It was only Achilles’ heel that was vulnerable, but it still killed him. The Northern Ireland border was Boris Johnson’s greatest Brexit “untruth”. He told the taoiseach there would be no border in Ireland. He told Northern Ireland’s unionists there would be none in the Irish Sea. He told everyone he would leave Europe’s customs union. Johnson was, as the saying goes, “averse to the despotism of facts”.

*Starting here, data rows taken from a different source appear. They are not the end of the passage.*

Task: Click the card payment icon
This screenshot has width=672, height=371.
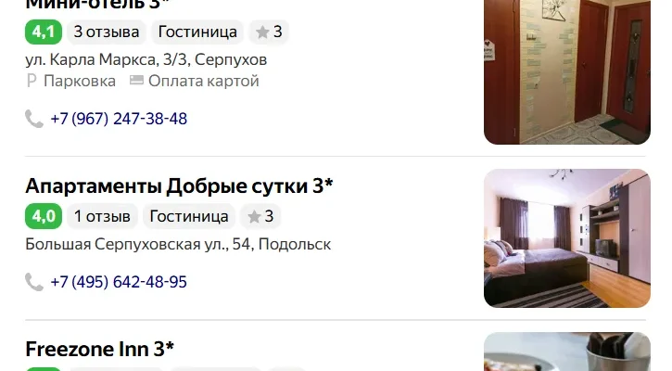Action: [136, 80]
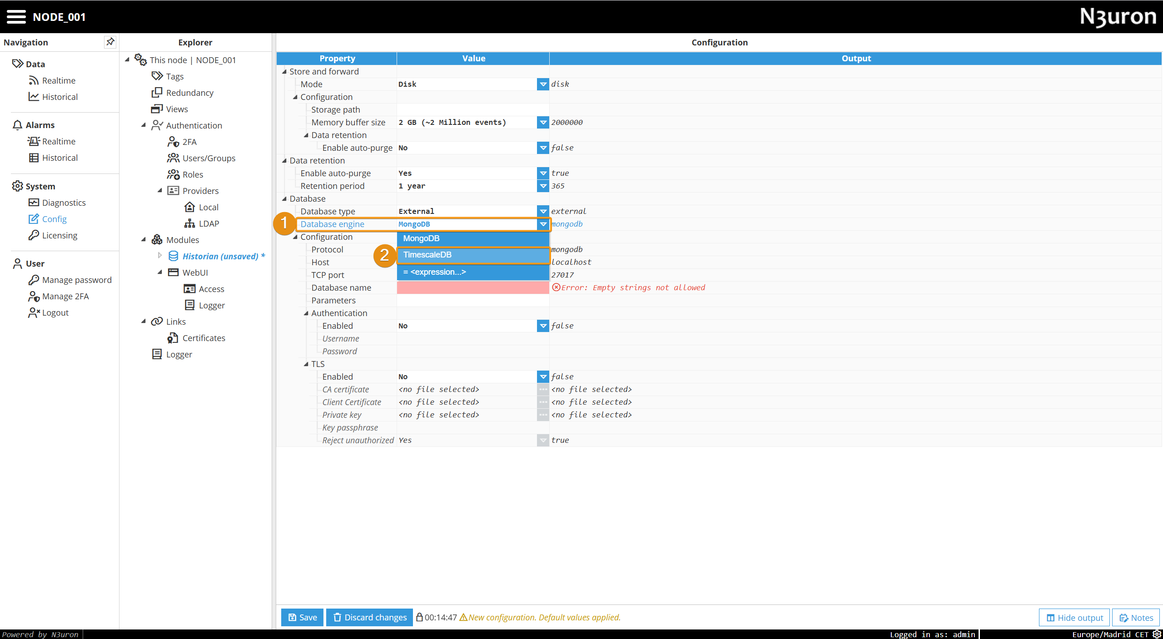Click the Historian database icon
This screenshot has height=639, width=1163.
coord(173,256)
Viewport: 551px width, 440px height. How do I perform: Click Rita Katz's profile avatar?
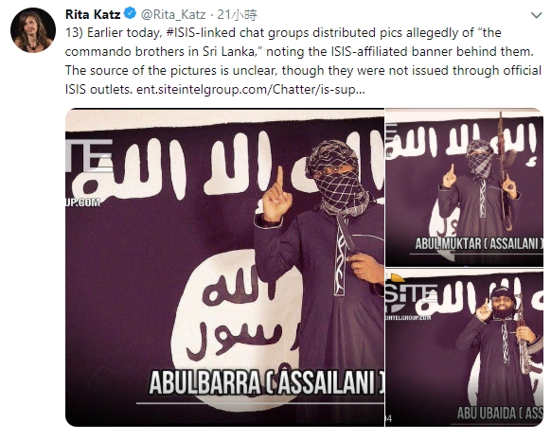tap(33, 30)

The latest car crash is Johnson’s decision to abrogate yet again the Northern Ireland protocol with the EU. He is refusing to regulate a customs border in Belfast. Since this implies breaching EU customs control, Brussels is angry and is threatening legal action “very soon”. We have previously seen problems with some food supplies getting to Northern Ireland as a result of the end of the initial Brexit transition period at the start of the year. Trade is not about chauvinist rhetoric but about people’s lives.
As the “grace periods” come to an end, it is clear that Johnson must quickly decide what to do, whether to erect customs barriers around the six counties, incidentally breaking the Good Friday agreement, or erect them around Belfast dock. The first would be a logistical and emotional nightmare. It would probably drive the north’s eventual reunion with the south – and much strife in the process. Or he must do the EU’s bidding, barricade Belfast and enrage the unionists, which he has twice refused to do in illegal breach of the Northern Ireland protocol. He simply must decide.

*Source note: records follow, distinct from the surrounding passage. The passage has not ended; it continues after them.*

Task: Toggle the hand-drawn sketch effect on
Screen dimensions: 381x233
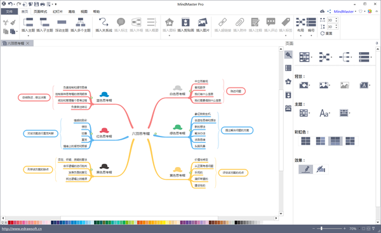Action: [x=305, y=169]
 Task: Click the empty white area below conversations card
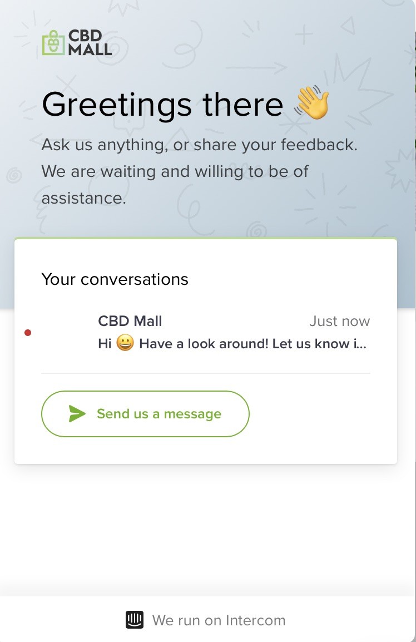coord(206,528)

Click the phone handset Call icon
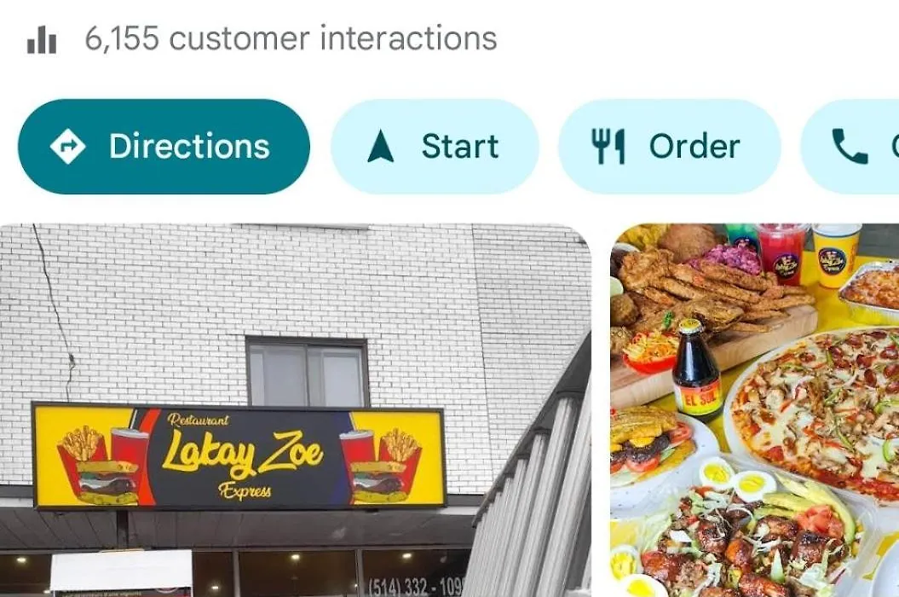click(849, 147)
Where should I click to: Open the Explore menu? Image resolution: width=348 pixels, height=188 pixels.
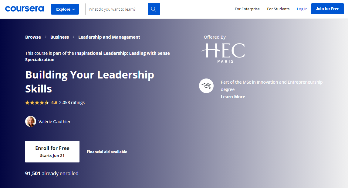(65, 9)
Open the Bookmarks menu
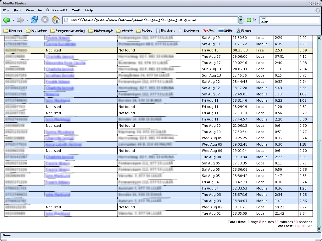Image resolution: width=322 pixels, height=241 pixels. [57, 10]
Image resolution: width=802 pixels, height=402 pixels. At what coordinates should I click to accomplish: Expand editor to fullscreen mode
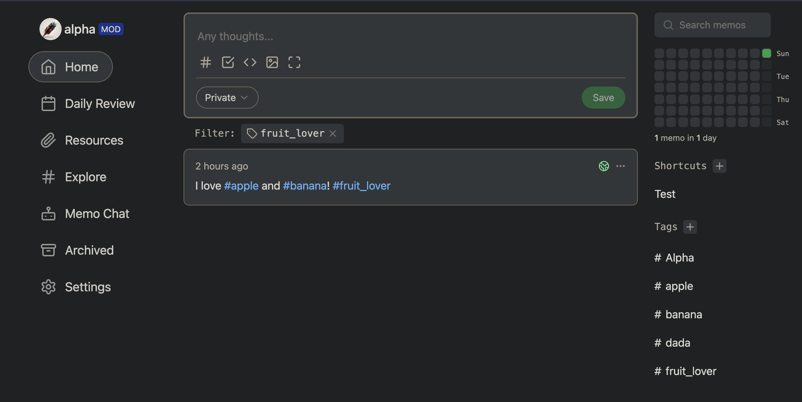coord(294,62)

This weekend, Johnson’s favourite undiplomatic diplomat, David Frost, told the EU to stop moaning and “shake off remaining ill will” towards Britain. The ill will was entirely of Johnson and Frost’s making, a relentless story of mendacity and belligerence throughout the Brexit talks. The EU was never going to make it easy for the UK to leave. It had half a dozen other countries within the bloc to discourage and laboriously negotiated trade deals with many other external states to protect. Besides, the real issue was not Brexit itself. The issue was leaving the customs union – which is the precise trouble in Northern Ireland. Versions of such a problem have existed ever since partition in 1922. It was why Johnson should have levelled with the people of Northern Ireland from the start.
Frost’s haphazard negotiations left unresolved everything from Scottish fishing to City banking, policing and cultural exchanges. The Johnson/Frost line that “the EU needs us more than we need it” was always rubbish. But nothing was so glaring as the contradiction of trade with Northern Ireland. Britain could leave the customs union. Northern Ireland realistically could not.

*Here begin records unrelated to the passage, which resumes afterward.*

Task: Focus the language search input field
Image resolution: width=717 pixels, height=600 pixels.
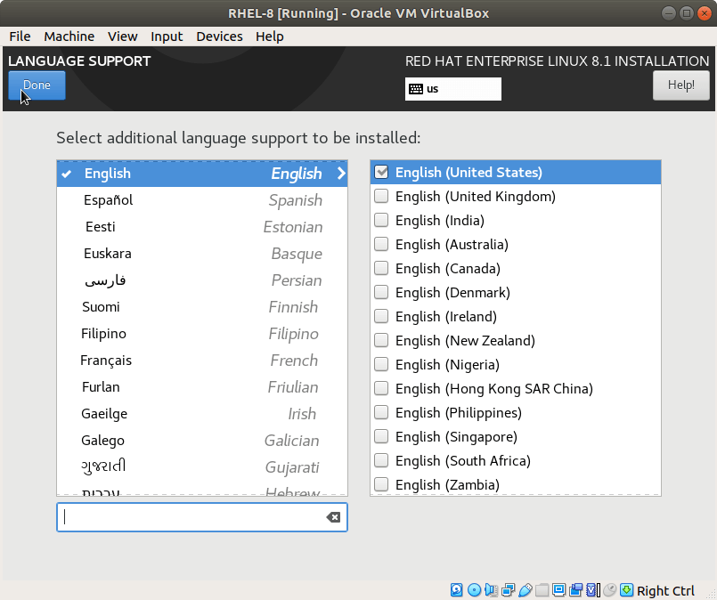Action: [x=191, y=517]
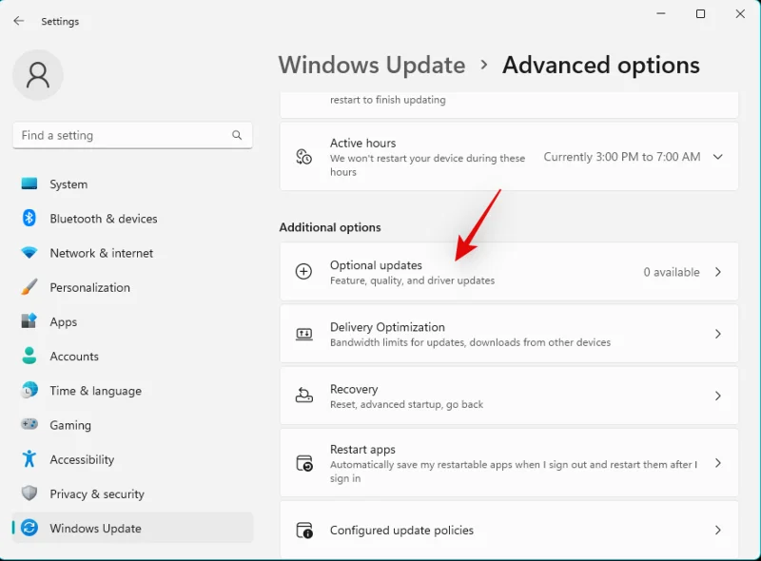Select the Accessibility icon
Image resolution: width=761 pixels, height=561 pixels.
point(30,459)
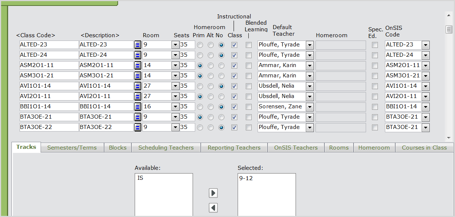The height and width of the screenshot is (217, 455).
Task: Click the right arrow to move track to Selected
Action: (x=213, y=193)
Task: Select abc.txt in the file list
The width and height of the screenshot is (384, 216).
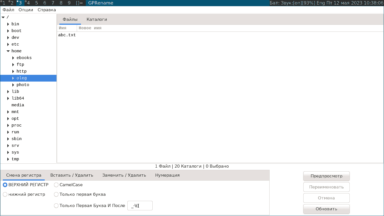Action: 67,35
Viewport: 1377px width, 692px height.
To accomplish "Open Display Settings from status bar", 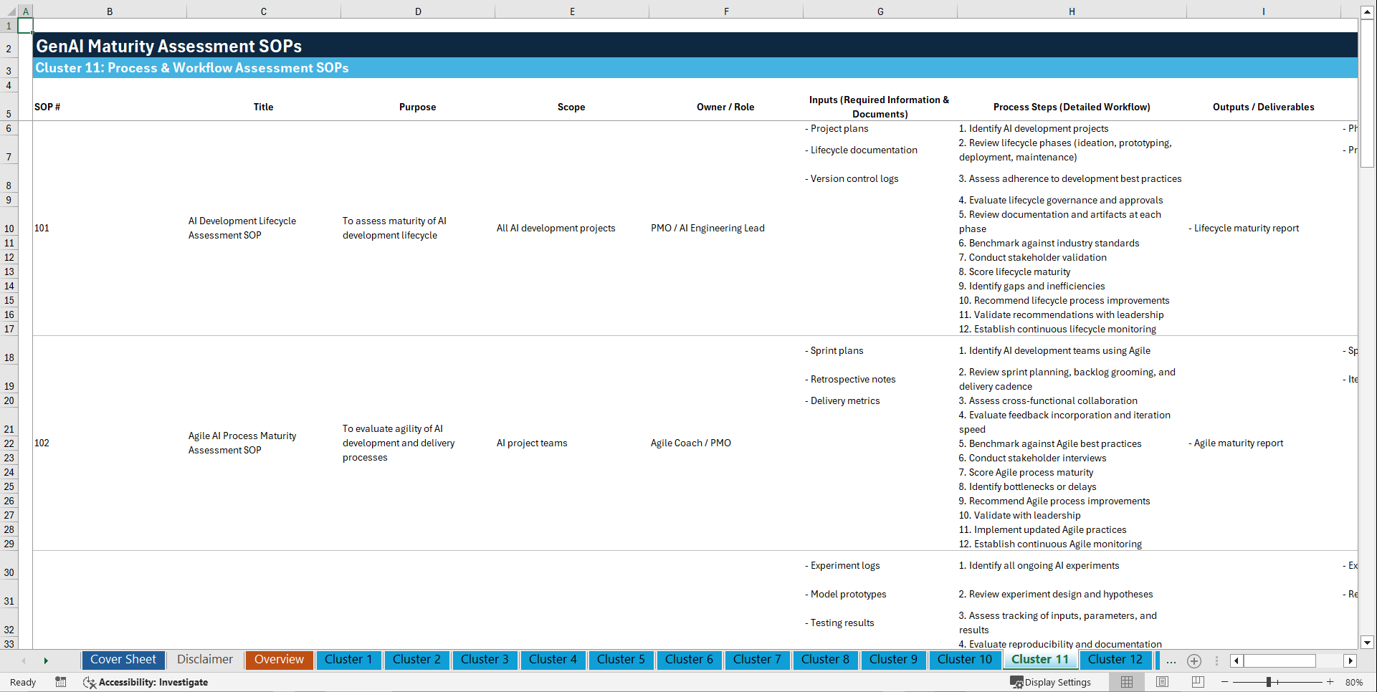I will [x=1051, y=682].
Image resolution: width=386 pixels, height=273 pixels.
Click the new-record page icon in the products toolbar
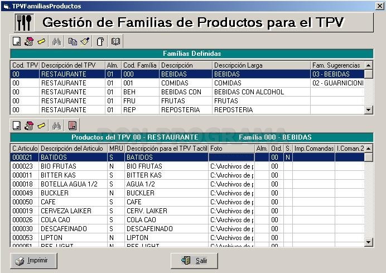17,126
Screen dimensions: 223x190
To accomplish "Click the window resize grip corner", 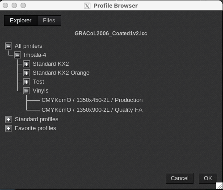I will (x=219, y=186).
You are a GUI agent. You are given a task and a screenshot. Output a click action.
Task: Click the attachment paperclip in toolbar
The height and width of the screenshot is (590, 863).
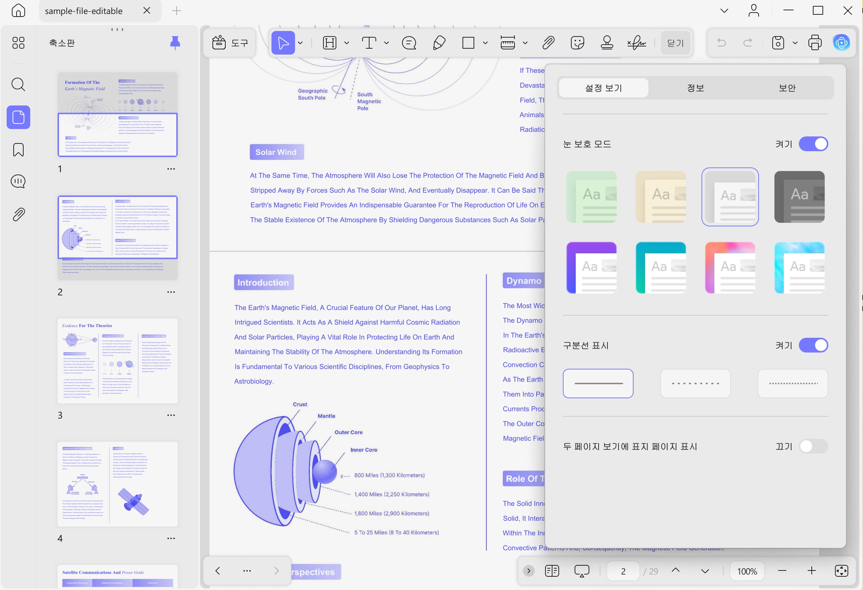[x=548, y=43]
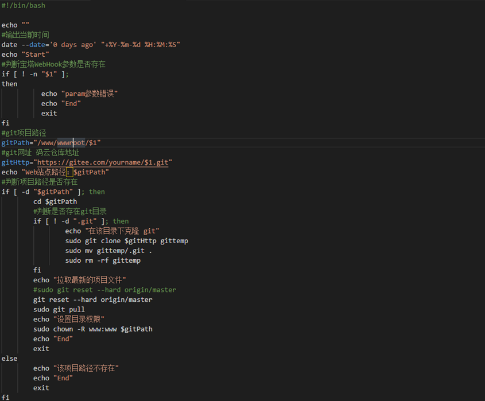
Task: Click the sudo chown -R www:www line
Action: coord(93,329)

Johnson has been boiling fudge ever since. Now the pan is burning. The simple and honest route is to ask Northern Irish voters what they want. They were never asked if they wanted to leave the customs union – any more than was the rest of the UK. That was Johnson’s idea. One day Britain will almost certainly reverse the idiocy and rejoin. Until that happens international law is clear, a border there must be. So ask Northern Ireland where it should be.